§ EXTRAIT DU DOCUMENT:
-*-

Or, l’interlocuteur peut aussi produire des régulateurs à d’autres fins qui ne visent plus
la poursuite du discours du locuteur, mais cherchent plutôt à y mettre un terme. En effet,
divers comportements non verbaux peuvent traduire l’intention de prendre la parole —voire
une certaine impatience— tels que les tentatives de capter le regard du locuteur en place, un
redressement du buste, mais aussi des inhalations audibles, des vocalisations (toussotements,
éclaircissements de la gorge, etc.).

A veces el mecanismo de solicitud del turno consistirá en ejecutar gestos que indiquen al hablante para
que se dé prisa, al advertir que cuanto antes termine su intervención, antes comenzaremos la nuestra. [...]
El método más común de estimular a la otra persona a que termine rápidamente es hacer movimientos
rápidos de cabeza acompañados a menudo de verbalizaciones de seudoacuerdo, como ‘mhmm’, ‘ya, ya’,
etc. El solicitante confía en que el hablante se aperciba de que estos comentarios son demasiado
frecuentes y no siguen con lógica a las ideas expresadas como para ser signos de refuerzo (Knapp, 1982 :
191).

3.1.2. La kinésique

La kinésique s’intéresse à l’interaction mouvement/parole. Ce domaine recouvre l’étude


des mouvements du corps (déplacements, gestes, mouvements des mains) des expressions
faciales (mimiques, sourires), du regard (fréquence et durée des contacts oculaires) et des
postures pendant l’échange conversationnel. Il est à noter que ces éléments sont en général
difficilement contrôlables par le sujet : la maîtrise du masque social requiert une domination
des réactions motrices très délicate à assurer. Par ailleurs, l’éventail des réactions kinésiques
est socialement codifié. Ainsi par exemple, seule une relation proche autorise en principe des
gestes d’attouchement, exclus de la relation hiérarchique. Pour ce qui est du regard, un contact
oculaire prolongé peut intensifier le degré d’intimité ou devenir gênant, selon les
circonstances.

-*-

§ DONNÉES FOURNIES:
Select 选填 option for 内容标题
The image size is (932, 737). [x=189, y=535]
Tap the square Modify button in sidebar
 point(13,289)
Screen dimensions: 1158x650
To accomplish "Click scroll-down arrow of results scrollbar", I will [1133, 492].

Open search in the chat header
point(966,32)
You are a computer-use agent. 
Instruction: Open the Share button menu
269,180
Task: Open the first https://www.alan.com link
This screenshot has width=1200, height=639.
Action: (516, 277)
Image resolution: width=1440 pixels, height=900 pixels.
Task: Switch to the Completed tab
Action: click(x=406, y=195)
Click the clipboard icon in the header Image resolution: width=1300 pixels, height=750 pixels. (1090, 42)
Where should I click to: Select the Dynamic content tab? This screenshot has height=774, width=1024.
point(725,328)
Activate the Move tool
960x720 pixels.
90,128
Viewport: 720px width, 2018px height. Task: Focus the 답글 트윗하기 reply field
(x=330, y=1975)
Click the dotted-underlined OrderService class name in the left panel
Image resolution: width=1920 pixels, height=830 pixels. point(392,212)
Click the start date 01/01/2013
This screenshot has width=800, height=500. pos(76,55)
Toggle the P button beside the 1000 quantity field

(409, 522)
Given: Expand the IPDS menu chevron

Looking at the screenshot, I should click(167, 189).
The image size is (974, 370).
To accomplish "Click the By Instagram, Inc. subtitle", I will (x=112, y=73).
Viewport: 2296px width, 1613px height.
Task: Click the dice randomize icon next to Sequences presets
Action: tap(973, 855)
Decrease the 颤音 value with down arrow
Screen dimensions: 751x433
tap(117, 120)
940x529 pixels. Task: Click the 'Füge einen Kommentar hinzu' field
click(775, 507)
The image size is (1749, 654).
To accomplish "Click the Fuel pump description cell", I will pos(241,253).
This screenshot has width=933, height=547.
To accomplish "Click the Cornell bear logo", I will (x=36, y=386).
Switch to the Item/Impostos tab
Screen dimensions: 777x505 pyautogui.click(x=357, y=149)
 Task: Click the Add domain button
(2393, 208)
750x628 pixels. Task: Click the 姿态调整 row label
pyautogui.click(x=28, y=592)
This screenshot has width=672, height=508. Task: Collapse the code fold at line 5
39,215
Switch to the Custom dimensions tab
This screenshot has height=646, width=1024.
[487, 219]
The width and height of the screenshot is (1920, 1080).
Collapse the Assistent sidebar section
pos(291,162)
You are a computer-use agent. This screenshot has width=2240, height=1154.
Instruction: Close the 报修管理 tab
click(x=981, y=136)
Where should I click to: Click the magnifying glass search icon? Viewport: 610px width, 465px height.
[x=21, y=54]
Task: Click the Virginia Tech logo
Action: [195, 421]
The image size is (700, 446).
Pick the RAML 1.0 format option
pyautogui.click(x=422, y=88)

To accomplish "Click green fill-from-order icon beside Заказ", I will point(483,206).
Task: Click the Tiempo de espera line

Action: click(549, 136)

-*-

§ EXERCICES:
- a) Pour chacune des affirmations suivantes, indiquez si elle concorde avec l’extrait en répondant par oui ou par non, puis citez mot pour mot les termes de l’extrait qui tranchent. (i) Un redressement du buste peut traduire l’intention de prendre la parole. (ii) Les éléments étudiés par la kinésique sont en général faciles à contrôler pour le sujet. (iii) Les gestes d’attouchement sont admis dans la relation hiérarchique.
- b) Extrayez mot pour mot, dans l’extrait, le passage compris entre « 3.1.2. La kinésique » et « circonstances. », ces deux bornes incluses.
- c) Selon l’extrait, à quoi la kinésique s’intéresse-t-elle ?

§ CORRIGÉ:
- a)
(i) Oui : « divers comportements non verbaux peuvent traduire l’intention de prendre la parole » et « un redressement du buste ».
(ii) Non : « ces éléments sont en général difficilement contrôlables par le sujet ».
(iii) Non : « exclus de la relation hiérarchique ».

- b)
3.1.2. La kinésique

La kinésique s’intéresse à l’interaction mouvement/parole. Ce domaine recouvre l’étude


des mouvements du corps (déplacements, gestes, mouvements des mains) des expressions
faciales (mimiques, sourires), du regard (fréquence et durée des contacts oculaires) et des
postures pendant l’échange conversationnel. Il est à noter que ces éléments sont en général
difficilement contrôlables par le sujet : la maîtrise du masque social requiert une domination
des réactions motrices très délicate à assurer. Par ailleurs, l’éventail des réactions kinésiques
est socialement codifié. Ainsi par exemple, seule une relation proche autorise en principe des
gestes d’attouchement, exclus de la relation hiérarchique. Pour ce qui est du regard, un contact
oculaire prolongé peut intensifier le degré d’intimité ou devenir gênant, selon les
circonstances.

- c) À l’interaction mouvement/parole.